[Opening EXERCISE INPUTS section]
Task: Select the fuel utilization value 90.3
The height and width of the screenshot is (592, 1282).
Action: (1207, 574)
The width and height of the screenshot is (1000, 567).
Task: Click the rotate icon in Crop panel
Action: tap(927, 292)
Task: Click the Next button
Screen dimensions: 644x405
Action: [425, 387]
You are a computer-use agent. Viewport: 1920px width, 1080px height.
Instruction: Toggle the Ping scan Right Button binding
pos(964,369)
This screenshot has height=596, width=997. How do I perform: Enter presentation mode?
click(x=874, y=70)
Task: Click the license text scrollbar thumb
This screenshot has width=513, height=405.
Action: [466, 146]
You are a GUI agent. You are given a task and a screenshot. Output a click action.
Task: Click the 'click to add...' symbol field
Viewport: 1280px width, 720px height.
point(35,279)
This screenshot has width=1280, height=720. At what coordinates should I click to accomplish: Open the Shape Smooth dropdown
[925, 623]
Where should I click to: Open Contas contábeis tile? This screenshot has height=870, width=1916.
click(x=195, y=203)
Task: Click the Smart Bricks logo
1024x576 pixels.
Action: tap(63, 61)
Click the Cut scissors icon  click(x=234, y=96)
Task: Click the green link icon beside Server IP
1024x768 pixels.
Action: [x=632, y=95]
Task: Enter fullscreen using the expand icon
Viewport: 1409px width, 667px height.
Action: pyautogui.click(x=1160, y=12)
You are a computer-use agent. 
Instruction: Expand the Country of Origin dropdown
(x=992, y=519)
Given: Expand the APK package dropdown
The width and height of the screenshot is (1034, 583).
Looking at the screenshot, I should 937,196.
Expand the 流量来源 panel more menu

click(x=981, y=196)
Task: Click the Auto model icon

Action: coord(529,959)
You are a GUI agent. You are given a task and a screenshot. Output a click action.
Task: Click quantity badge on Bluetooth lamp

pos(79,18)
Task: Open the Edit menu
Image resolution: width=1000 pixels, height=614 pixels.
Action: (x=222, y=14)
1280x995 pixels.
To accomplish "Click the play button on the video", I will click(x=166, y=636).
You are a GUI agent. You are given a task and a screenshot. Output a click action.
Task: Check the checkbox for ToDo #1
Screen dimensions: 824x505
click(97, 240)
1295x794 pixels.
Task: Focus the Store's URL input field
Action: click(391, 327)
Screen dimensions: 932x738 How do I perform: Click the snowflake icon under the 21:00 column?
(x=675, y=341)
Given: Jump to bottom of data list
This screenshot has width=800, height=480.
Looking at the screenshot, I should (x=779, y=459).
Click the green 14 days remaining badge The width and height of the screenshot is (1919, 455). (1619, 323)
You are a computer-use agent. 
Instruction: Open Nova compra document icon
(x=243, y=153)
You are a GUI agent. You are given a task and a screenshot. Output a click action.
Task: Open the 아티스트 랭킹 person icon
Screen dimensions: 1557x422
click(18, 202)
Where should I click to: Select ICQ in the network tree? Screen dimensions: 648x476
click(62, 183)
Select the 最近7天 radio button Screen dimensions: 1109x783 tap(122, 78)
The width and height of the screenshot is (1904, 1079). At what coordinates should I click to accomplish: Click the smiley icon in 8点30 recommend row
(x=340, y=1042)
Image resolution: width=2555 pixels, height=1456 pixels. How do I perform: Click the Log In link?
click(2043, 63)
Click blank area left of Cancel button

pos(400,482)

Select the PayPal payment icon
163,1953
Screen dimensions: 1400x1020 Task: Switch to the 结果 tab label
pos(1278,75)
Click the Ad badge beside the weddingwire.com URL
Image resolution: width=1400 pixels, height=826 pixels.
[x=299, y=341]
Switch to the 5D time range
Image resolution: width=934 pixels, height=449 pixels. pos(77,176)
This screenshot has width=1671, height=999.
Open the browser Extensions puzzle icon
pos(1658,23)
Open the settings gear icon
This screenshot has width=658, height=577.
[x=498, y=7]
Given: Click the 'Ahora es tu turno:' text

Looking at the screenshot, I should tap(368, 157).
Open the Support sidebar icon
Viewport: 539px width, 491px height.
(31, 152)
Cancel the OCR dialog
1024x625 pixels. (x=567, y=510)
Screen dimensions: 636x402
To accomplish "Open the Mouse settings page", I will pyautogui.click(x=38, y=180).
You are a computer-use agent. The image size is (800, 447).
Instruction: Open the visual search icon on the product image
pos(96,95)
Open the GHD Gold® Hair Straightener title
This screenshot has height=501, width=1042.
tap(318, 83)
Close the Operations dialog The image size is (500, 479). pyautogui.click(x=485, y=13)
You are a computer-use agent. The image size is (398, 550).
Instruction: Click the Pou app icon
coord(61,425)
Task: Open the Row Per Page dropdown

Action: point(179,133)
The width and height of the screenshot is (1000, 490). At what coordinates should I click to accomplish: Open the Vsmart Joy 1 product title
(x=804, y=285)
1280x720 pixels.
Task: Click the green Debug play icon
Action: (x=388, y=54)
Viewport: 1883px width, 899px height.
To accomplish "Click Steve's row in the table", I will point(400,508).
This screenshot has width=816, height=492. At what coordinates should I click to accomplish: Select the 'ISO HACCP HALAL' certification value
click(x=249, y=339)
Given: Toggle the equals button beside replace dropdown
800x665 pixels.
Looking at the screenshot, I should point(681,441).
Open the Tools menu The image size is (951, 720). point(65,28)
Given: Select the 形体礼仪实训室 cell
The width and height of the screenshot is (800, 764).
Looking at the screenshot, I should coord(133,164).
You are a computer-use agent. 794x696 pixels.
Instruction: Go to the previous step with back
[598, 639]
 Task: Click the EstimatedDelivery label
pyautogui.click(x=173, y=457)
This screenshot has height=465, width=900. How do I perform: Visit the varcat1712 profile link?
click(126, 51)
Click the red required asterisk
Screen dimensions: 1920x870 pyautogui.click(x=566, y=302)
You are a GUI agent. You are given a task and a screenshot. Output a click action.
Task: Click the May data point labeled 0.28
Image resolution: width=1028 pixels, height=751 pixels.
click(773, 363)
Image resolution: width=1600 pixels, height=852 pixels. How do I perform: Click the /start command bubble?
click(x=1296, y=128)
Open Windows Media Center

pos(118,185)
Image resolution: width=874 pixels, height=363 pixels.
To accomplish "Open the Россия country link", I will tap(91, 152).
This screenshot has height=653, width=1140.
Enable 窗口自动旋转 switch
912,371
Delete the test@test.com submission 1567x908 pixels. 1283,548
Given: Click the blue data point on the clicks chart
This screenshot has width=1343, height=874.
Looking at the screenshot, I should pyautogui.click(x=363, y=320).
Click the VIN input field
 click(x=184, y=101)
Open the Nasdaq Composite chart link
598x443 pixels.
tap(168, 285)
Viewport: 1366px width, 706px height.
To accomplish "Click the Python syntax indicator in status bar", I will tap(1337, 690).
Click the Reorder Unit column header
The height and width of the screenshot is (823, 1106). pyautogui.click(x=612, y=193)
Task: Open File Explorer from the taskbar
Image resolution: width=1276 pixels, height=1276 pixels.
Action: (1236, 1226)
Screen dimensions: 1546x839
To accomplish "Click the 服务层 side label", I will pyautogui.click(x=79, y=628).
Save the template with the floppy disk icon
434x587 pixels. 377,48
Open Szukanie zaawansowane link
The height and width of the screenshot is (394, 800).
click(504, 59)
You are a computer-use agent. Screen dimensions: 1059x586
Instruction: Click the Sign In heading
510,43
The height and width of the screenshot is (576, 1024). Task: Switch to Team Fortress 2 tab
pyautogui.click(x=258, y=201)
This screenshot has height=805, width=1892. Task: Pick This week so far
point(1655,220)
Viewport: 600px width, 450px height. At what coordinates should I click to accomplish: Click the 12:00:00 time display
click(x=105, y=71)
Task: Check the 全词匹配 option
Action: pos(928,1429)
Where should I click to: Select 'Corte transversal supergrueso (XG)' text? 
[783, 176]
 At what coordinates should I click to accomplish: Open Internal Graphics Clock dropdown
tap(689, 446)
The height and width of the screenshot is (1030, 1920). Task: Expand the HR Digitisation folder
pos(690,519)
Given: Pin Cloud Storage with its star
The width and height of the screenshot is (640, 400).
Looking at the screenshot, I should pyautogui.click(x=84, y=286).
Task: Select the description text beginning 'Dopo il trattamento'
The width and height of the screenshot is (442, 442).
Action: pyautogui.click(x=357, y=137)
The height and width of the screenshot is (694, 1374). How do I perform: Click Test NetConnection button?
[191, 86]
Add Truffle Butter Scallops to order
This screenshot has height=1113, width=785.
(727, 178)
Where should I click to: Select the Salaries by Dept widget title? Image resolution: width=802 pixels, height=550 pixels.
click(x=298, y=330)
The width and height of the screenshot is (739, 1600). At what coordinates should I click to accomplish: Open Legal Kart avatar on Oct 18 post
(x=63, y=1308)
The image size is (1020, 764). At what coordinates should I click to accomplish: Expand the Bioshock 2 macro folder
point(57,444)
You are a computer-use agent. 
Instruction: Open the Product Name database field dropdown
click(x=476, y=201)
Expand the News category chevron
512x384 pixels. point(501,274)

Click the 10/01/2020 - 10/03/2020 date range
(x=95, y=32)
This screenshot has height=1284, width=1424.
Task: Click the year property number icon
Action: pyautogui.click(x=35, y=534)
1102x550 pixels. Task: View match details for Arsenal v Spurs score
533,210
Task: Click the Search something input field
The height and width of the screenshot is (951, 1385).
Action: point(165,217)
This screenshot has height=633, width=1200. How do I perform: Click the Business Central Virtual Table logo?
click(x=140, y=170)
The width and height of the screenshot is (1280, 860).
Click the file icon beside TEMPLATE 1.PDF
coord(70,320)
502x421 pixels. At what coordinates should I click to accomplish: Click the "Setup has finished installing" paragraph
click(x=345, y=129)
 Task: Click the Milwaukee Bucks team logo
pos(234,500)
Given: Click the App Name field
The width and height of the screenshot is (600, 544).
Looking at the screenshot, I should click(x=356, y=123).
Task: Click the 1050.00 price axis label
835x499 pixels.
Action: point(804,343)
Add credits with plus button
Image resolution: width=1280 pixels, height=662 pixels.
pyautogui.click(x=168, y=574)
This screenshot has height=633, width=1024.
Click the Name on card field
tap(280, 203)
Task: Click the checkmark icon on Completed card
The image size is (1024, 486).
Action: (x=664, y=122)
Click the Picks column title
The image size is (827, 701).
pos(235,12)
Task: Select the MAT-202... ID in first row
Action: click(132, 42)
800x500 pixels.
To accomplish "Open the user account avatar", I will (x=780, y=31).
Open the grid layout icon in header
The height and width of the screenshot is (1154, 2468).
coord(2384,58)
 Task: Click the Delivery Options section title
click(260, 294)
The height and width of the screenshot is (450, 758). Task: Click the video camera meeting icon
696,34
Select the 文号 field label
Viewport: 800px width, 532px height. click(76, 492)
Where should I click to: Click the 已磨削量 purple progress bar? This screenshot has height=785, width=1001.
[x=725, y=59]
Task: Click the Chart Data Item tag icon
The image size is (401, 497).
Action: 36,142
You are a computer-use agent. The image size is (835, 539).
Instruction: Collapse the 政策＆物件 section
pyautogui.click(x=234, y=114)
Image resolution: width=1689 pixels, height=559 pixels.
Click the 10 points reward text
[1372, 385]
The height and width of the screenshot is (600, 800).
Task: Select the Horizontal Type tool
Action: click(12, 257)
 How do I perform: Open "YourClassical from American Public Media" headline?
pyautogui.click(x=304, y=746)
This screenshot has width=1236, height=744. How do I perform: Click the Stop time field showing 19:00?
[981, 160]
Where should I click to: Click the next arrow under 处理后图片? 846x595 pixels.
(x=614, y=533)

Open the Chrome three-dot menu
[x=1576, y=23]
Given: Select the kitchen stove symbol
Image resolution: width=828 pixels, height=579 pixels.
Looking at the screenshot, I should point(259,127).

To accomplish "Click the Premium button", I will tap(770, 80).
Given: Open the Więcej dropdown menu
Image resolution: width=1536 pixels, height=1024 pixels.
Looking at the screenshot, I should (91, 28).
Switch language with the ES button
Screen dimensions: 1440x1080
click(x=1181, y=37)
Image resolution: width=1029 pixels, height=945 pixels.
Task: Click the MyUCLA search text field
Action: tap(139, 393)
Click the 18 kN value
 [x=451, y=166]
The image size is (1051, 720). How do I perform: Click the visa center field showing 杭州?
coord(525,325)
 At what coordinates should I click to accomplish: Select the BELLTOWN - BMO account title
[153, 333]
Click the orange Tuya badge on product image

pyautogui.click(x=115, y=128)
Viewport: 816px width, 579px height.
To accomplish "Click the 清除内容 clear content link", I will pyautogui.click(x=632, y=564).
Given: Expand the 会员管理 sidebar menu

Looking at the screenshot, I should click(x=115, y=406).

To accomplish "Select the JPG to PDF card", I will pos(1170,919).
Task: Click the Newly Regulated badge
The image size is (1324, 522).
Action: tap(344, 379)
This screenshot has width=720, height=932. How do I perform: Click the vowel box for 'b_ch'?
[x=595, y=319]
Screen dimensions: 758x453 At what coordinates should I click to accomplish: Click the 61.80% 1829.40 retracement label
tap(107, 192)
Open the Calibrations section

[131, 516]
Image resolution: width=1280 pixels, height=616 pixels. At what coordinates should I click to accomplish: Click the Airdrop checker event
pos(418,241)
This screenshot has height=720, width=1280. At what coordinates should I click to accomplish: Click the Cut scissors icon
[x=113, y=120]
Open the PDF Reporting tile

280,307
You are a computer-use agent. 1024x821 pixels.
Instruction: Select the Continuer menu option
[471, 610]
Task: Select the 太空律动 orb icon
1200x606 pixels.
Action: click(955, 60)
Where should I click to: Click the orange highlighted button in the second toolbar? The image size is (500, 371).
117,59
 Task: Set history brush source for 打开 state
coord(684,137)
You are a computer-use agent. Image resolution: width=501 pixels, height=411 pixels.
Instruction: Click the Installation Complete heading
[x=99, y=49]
[Closing EXERCISE INPUTS section]
Take the line that contains "You are a computer-use agent. 1024x821" and each line after it down to the last of the records, and retype them exactly; add nothing else.

**WRITTEN SOLUTION**
You are a computer-use agent. 1024x821 pixels.
Instruction: Select the Continuer menu option
[471, 610]
Task: Select the 太空律动 orb icon
1200x606 pixels.
Action: click(955, 60)
Where should I click to: Click the orange highlighted button in the second toolbar? The image size is (500, 371).
117,59
 Task: Set history brush source for 打开 state
coord(684,137)
You are a computer-use agent. Image resolution: width=501 pixels, height=411 pixels.
Instruction: Click the Installation Complete heading
[x=99, y=49]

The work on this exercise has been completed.